Case Study · Composite

    A quiet transition.
    Zero late fees. Zero disconnect notices. Zero lost accounts.

    How a 42-location portfolio across seven states switched utility bill management providers without losing a single bill, account, or vendor handoff.

    This case study is a composite drawn from real engagements with multi-location operators. Numbers, sequences, and outcomes reflect actual work.

    On paper, the system was working. In practice, nobody believed it.

    The example below reflects a 42-location portfolio across seven states, with utility accounts spread across electric, gas, water, and related vendors. The exact industry does not matter as much as the operating reality: dozens of locations, hundreds of utility accounts, multiple vendors, multiple billing channels, and too many places for something important to get missed.

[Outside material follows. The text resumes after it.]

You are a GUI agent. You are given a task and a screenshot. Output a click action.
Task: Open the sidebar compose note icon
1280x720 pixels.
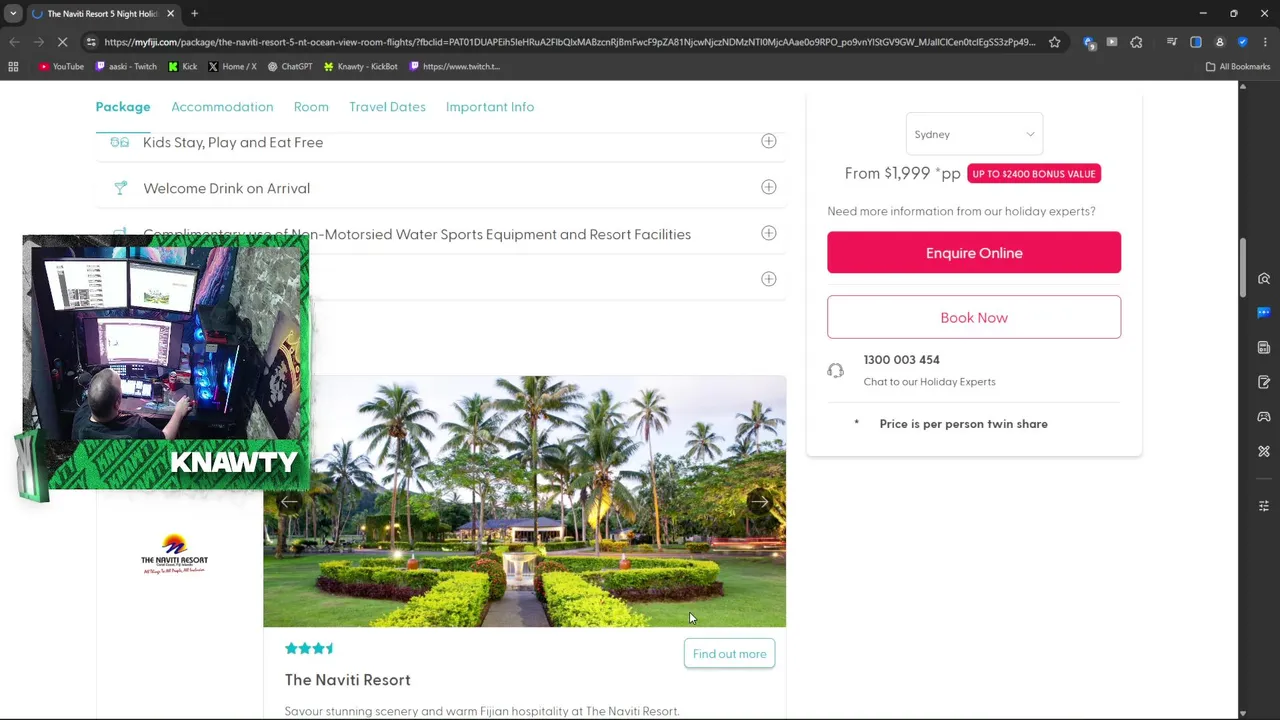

    On paper, every utility account was being handled by an established bill management provider. The contract had been in place for years. Bills were being processed. Payments were being scheduled. Reports were being generated. By every visible measure, the system appeared to be working.

    In practice, the operations team was still getting calls from location managers every few weeks. A late fee here. A disconnect notice taped to a back door there. A new location that had been open for two months and somehow had no electric bill on file.

    The provider always had an explanation. The utility had changed account numbers after a system migration. The bill had bounced because the mailing address on file was still tied to the previous owner. The portal credentials had stopped working and nobody had noticed.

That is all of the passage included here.